• _What is required_
Swap every "screenshot" in the lines below for "screen capture" and leave everything else as it is. Write the lines out again without the pictures.

+++

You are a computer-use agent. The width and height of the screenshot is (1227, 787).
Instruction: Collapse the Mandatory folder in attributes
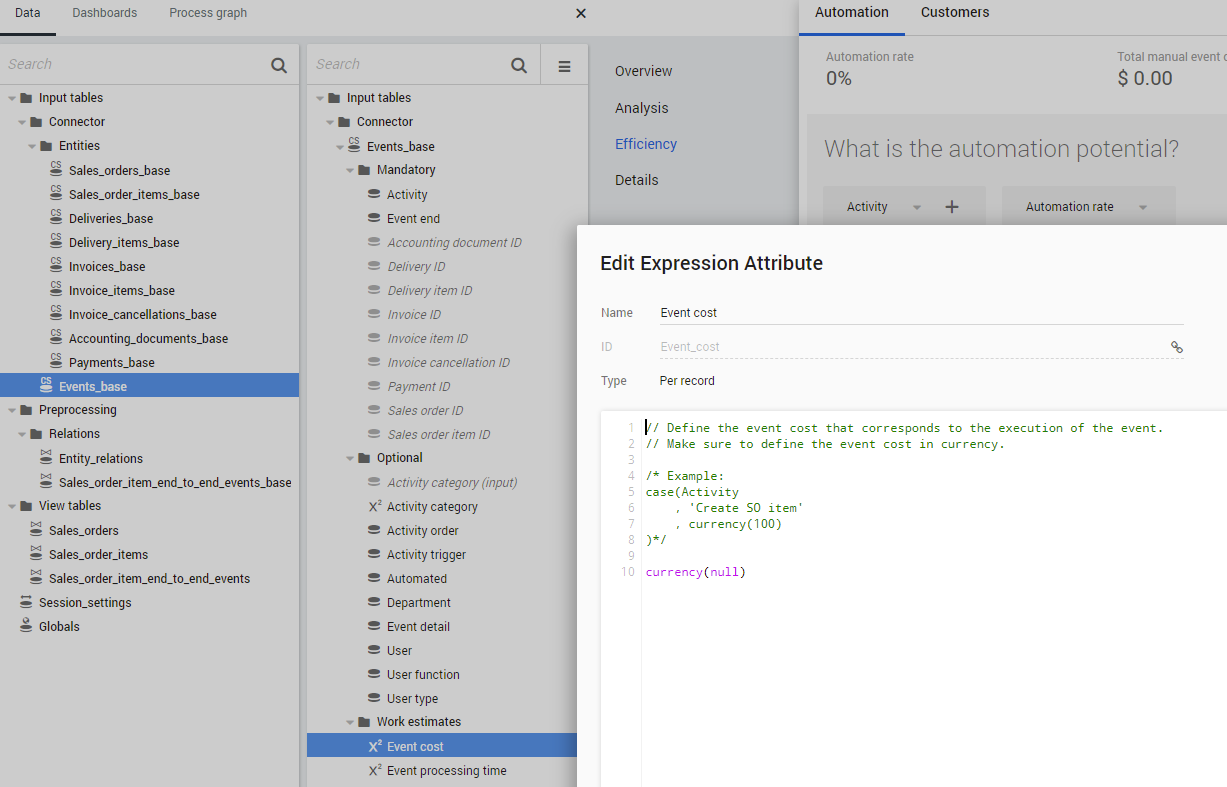click(350, 170)
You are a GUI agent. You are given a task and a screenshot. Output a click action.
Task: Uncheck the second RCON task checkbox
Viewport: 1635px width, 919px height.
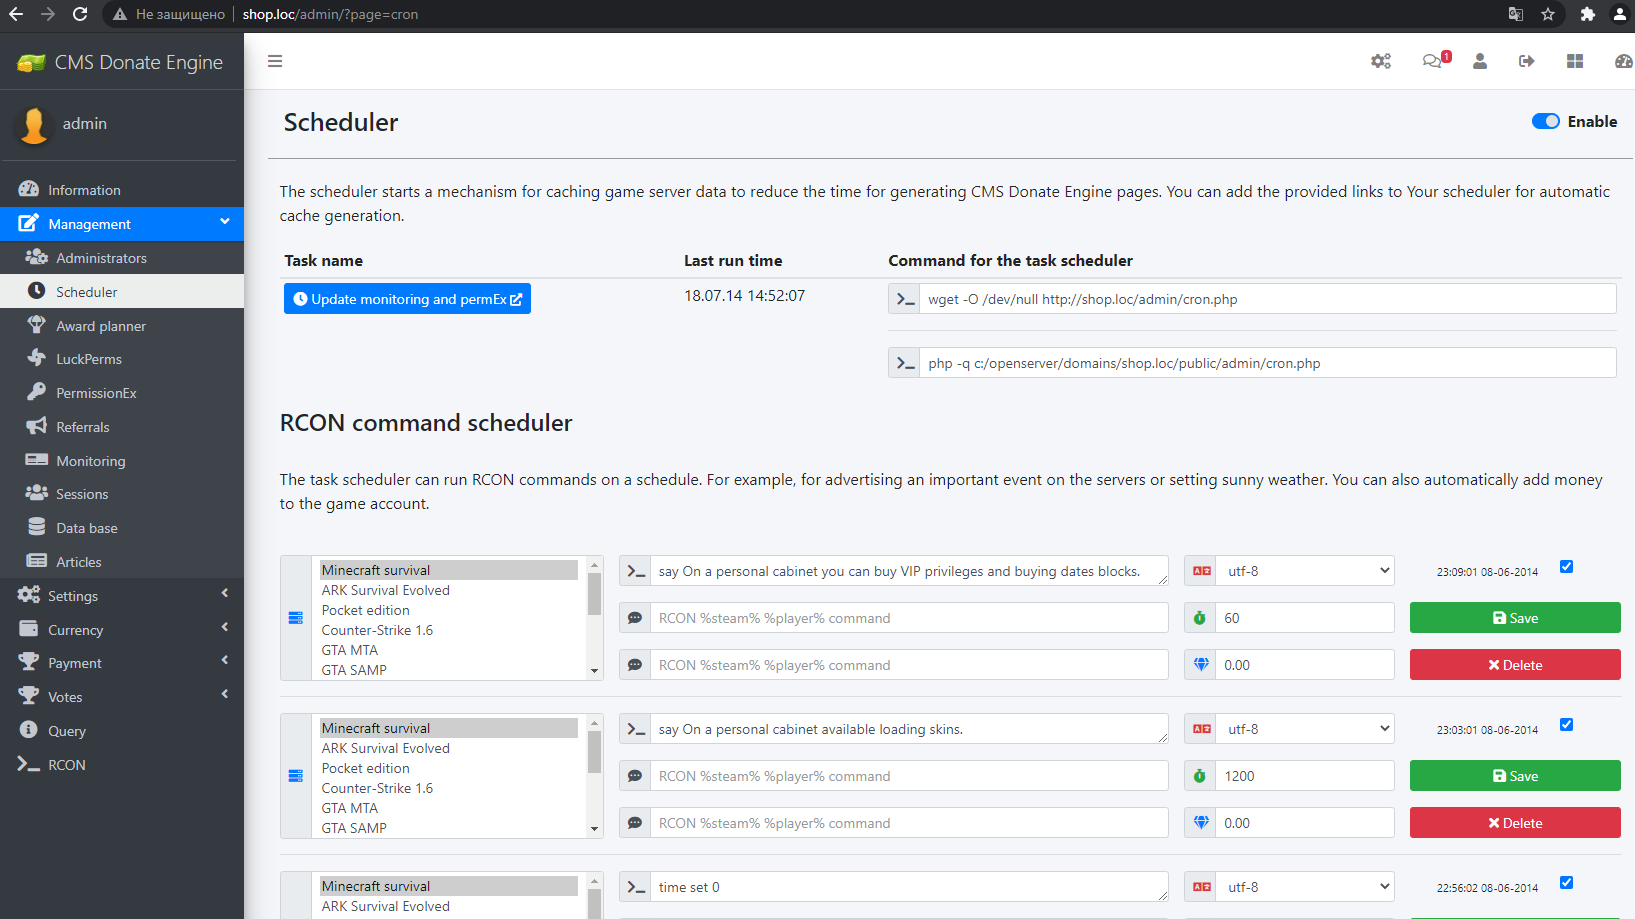1566,725
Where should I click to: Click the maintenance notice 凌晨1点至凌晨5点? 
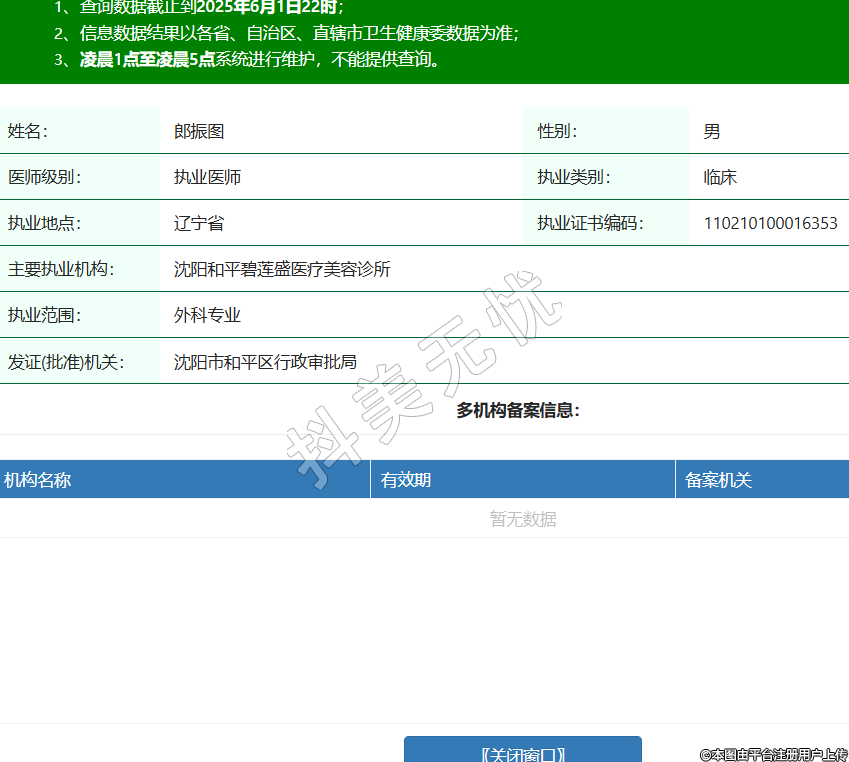pos(147,59)
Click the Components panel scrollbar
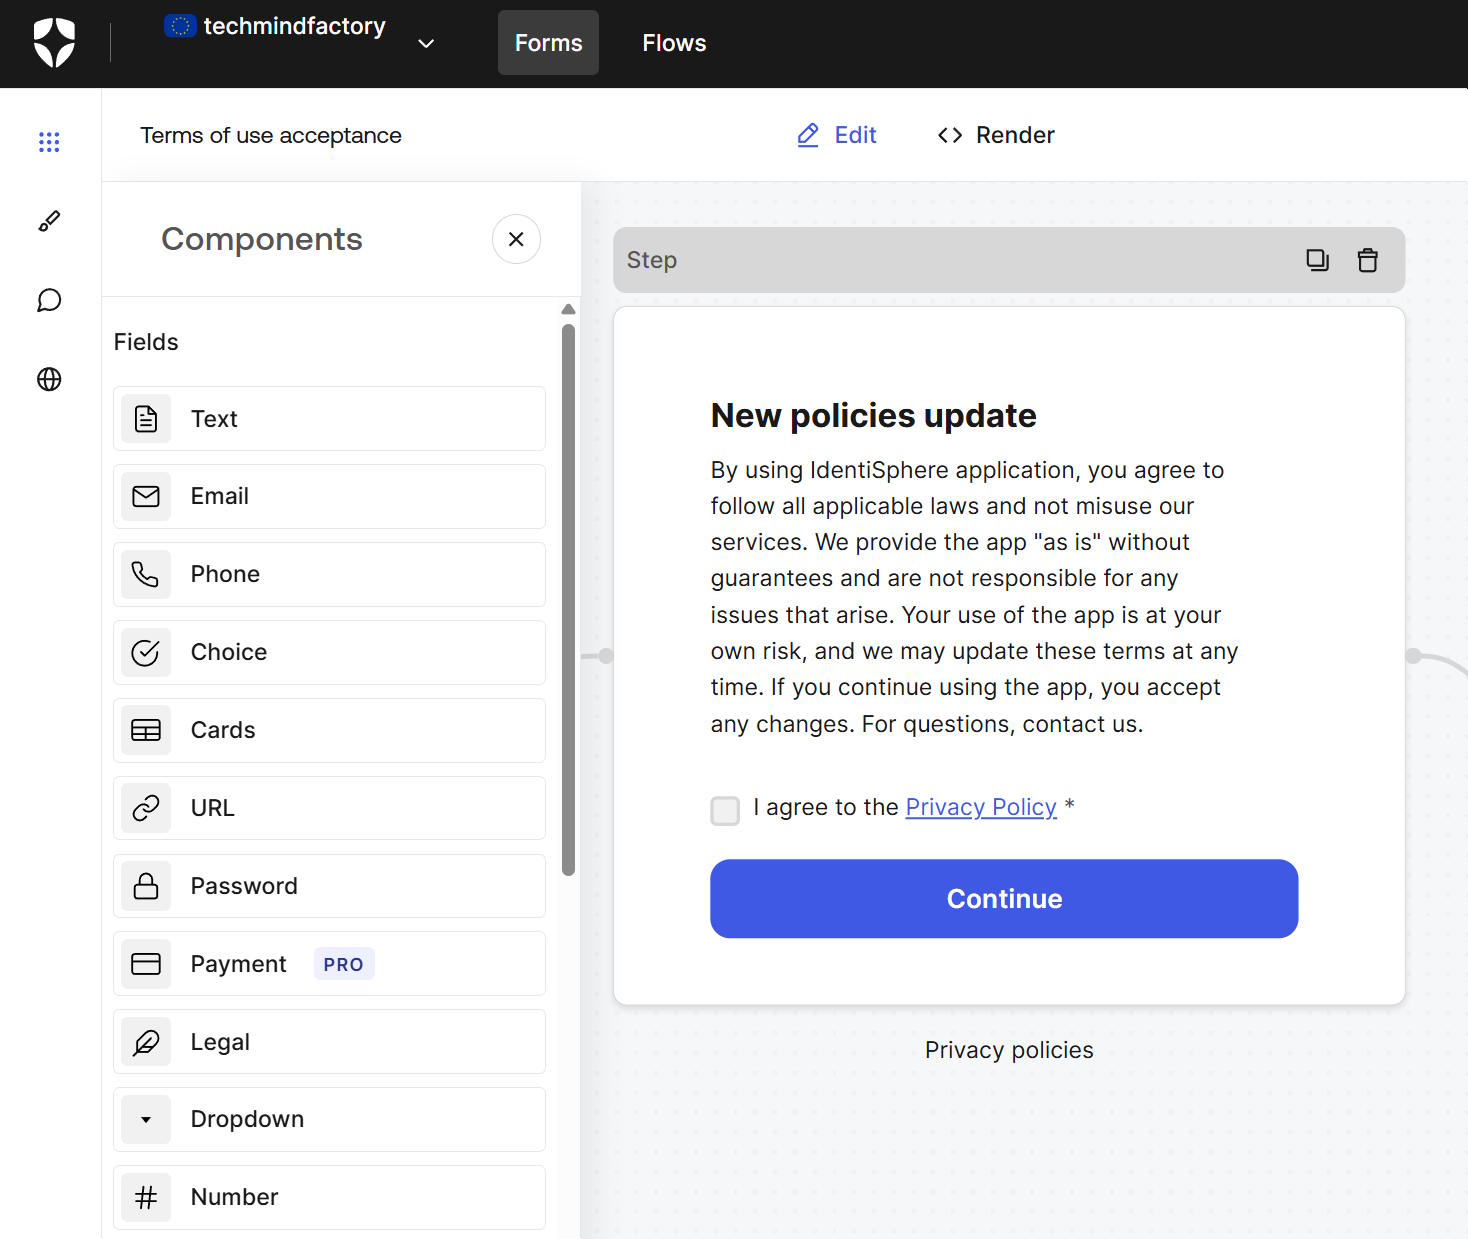 568,600
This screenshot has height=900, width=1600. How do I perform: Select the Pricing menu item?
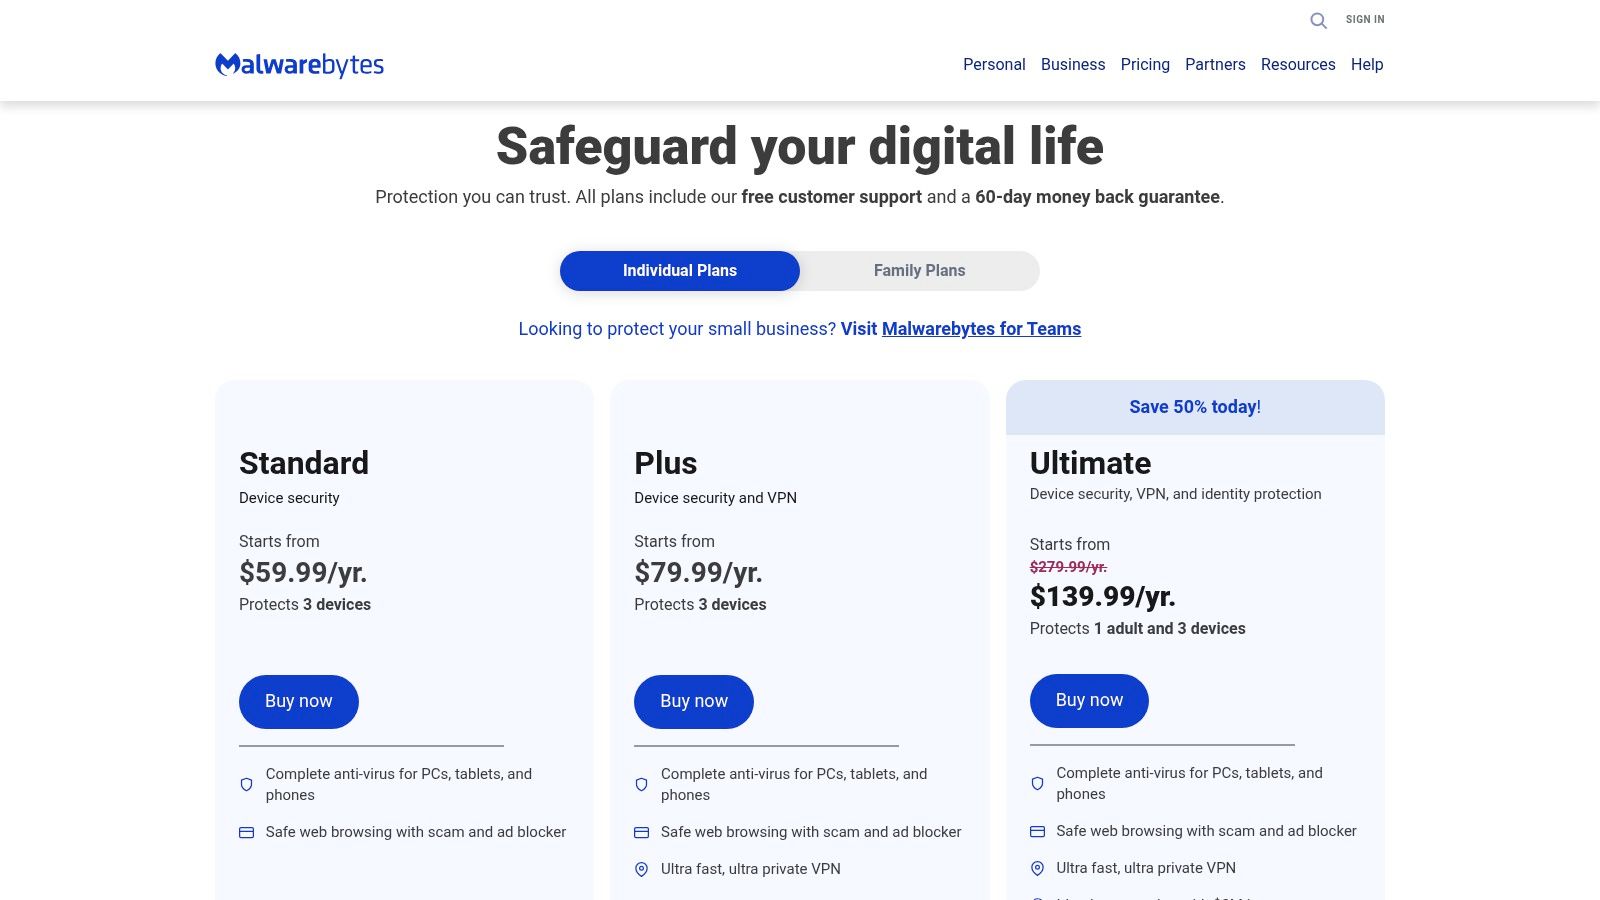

+++

• _Response_
You are a computer-use agent. The width and height of the screen capture is (1227, 787).
Instruction: Collapse the Mandatory folder in attributes
click(350, 170)
You are a GUI agent. You are given a task and a screen capture. Output a click action.
Task: Uncheck the second RCON task checkbox
Viewport: 1635px width, 919px height.
1566,725
Where should I click to: Click the maintenance notice 凌晨1点至凌晨5点? 
pos(147,59)
Click the Components panel scrollbar
 568,600
This screen capture has height=900, width=1600. How do I perform: Select the Pricing menu item?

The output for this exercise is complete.